What is expected >> Print the records below word for word, every line in its original order.

Data excerpts >>
-*-

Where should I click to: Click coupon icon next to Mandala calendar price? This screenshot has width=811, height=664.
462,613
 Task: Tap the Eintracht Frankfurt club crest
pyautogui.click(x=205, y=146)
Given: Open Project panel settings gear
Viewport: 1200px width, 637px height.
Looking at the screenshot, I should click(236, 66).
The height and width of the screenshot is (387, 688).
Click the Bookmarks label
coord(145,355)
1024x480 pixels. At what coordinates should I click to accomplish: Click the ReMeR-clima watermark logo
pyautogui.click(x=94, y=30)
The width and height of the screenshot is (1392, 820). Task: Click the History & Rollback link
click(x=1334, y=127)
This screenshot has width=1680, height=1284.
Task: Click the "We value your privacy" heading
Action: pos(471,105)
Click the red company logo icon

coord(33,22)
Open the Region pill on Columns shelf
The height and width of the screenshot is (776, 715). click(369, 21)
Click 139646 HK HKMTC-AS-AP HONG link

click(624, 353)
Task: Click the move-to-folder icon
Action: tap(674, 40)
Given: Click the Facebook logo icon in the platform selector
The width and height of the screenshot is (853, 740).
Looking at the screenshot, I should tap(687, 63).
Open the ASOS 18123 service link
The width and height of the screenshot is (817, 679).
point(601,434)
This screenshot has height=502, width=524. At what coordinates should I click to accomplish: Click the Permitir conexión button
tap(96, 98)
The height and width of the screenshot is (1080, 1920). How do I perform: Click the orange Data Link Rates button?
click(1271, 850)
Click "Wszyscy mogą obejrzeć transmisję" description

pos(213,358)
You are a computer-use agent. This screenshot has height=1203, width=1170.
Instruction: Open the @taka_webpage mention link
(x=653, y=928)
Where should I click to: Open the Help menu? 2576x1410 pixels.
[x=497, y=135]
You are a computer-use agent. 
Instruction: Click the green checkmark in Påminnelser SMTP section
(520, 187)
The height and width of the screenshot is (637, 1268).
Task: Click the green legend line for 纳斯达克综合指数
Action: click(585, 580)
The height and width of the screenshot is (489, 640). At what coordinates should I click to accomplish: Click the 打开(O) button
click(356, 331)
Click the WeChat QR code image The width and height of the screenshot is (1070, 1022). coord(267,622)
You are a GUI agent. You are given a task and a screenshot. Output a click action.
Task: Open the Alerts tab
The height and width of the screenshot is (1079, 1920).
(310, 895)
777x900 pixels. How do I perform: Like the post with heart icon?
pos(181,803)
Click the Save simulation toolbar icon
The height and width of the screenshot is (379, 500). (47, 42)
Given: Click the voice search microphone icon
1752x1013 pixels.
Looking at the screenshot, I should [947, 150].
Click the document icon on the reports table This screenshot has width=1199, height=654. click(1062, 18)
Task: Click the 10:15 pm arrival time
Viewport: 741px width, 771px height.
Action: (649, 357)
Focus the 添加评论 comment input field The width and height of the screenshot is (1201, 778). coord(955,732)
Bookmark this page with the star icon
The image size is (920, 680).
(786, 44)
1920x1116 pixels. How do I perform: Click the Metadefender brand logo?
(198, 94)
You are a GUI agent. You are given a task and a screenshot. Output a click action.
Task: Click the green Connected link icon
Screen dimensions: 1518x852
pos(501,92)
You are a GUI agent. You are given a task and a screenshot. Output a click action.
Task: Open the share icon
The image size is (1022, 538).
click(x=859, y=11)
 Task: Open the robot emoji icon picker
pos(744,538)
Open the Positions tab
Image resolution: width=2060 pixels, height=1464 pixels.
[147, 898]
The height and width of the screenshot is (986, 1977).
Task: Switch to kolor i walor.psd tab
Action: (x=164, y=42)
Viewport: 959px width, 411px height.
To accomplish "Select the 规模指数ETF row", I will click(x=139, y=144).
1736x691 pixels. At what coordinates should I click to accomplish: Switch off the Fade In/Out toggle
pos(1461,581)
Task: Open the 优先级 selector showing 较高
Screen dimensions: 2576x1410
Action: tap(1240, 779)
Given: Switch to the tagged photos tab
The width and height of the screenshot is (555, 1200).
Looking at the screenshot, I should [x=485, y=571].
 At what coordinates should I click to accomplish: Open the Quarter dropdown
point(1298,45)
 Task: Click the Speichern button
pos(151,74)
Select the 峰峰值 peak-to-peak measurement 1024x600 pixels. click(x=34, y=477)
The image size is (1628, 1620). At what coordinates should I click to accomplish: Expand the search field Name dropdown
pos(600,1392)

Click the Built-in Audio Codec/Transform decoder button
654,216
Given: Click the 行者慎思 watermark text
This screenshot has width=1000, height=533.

-*-

Output >>
Where should I click to: Click coupon icon next to Mandala calendar price? This screenshot has width=811, height=664.
462,613
 Task: Tap the Eintracht Frankfurt club crest
pyautogui.click(x=205, y=146)
Given: Open Project panel settings gear
Viewport: 1200px width, 637px height.
Looking at the screenshot, I should click(236, 66).
The height and width of the screenshot is (387, 688).
Click the Bookmarks label
coord(145,355)
1024x480 pixels. At what coordinates should I click to accomplish: Click the ReMeR-clima watermark logo
pyautogui.click(x=94, y=30)
The width and height of the screenshot is (1392, 820). Task: Click the History & Rollback link
click(x=1334, y=127)
This screenshot has width=1680, height=1284.
Task: Click the "We value your privacy" heading
Action: pos(471,105)
Click the red company logo icon

coord(33,22)
Open the Region pill on Columns shelf
The height and width of the screenshot is (776, 715). click(369, 21)
Click 139646 HK HKMTC-AS-AP HONG link

click(624, 353)
Task: Click the move-to-folder icon
Action: tap(674, 40)
Given: Click the Facebook logo icon in the platform selector
The width and height of the screenshot is (853, 740).
Looking at the screenshot, I should tap(687, 63).
Open the ASOS 18123 service link
The width and height of the screenshot is (817, 679).
point(601,434)
This screenshot has height=502, width=524. At what coordinates should I click to accomplish: Click the Permitir conexión button
tap(96, 98)
The height and width of the screenshot is (1080, 1920). How do I perform: Click the orange Data Link Rates button?
click(1271, 850)
Click "Wszyscy mogą obejrzeć transmisję" description

pos(213,358)
You are a computer-use agent. This screenshot has height=1203, width=1170.
Instruction: Open the @taka_webpage mention link
(x=653, y=928)
Where should I click to: Open the Help menu? 2576x1410 pixels.
[x=497, y=135]
You are a computer-use agent. 
Instruction: Click the green checkmark in Påminnelser SMTP section
(520, 187)
The height and width of the screenshot is (637, 1268).
Task: Click the green legend line for 纳斯达克综合指数
Action: click(585, 580)
The height and width of the screenshot is (489, 640). At what coordinates should I click to accomplish: Click the 打开(O) button
click(356, 331)
Click the WeChat QR code image The width and height of the screenshot is (1070, 1022). coord(267,622)
You are a GUI agent. You are given a task and a screenshot. Output a click action.
Task: Open the Alerts tab
The height and width of the screenshot is (1079, 1920).
(310, 895)
777x900 pixels. How do I perform: Like the post with heart icon?
pos(181,803)
Click the Save simulation toolbar icon
The height and width of the screenshot is (379, 500). (47, 42)
Given: Click the voice search microphone icon
1752x1013 pixels.
Looking at the screenshot, I should [947, 150].
Click the document icon on the reports table This screenshot has width=1199, height=654. click(1062, 18)
Task: Click the 10:15 pm arrival time
Viewport: 741px width, 771px height.
Action: (649, 357)
Focus the 添加评论 comment input field The width and height of the screenshot is (1201, 778). coord(955,732)
Bookmark this page with the star icon
The image size is (920, 680).
(786, 44)
1920x1116 pixels. How do I perform: Click the Metadefender brand logo?
(198, 94)
You are a GUI agent. You are given a task and a screenshot. Output a click action.
Task: Click the green Connected link icon
Screen dimensions: 1518x852
pos(501,92)
You are a GUI agent. You are given a task and a screenshot. Output a click action.
Task: Open the share icon
The image size is (1022, 538).
click(x=859, y=11)
 Task: Open the robot emoji icon picker
pos(744,538)
Open the Positions tab
Image resolution: width=2060 pixels, height=1464 pixels.
[147, 898]
The height and width of the screenshot is (986, 1977).
Task: Switch to kolor i walor.psd tab
Action: (x=164, y=42)
Viewport: 959px width, 411px height.
To accomplish "Select the 规模指数ETF row", I will click(x=139, y=144).
1736x691 pixels. At what coordinates should I click to accomplish: Switch off the Fade In/Out toggle
pos(1461,581)
Task: Open the 优先级 selector showing 较高
Screen dimensions: 2576x1410
Action: tap(1240, 779)
Given: Switch to the tagged photos tab
The width and height of the screenshot is (555, 1200).
Looking at the screenshot, I should [x=485, y=571].
 At what coordinates should I click to accomplish: Open the Quarter dropdown
point(1298,45)
 Task: Click the Speichern button
pos(151,74)
Select the 峰峰值 peak-to-peak measurement 1024x600 pixels. click(x=34, y=477)
The image size is (1628, 1620). At what coordinates should I click to accomplish: Expand the search field Name dropdown
pos(600,1392)

Click the Built-in Audio Codec/Transform decoder button
654,216
Given: Click the 行者慎思 watermark text
This screenshot has width=1000, height=533.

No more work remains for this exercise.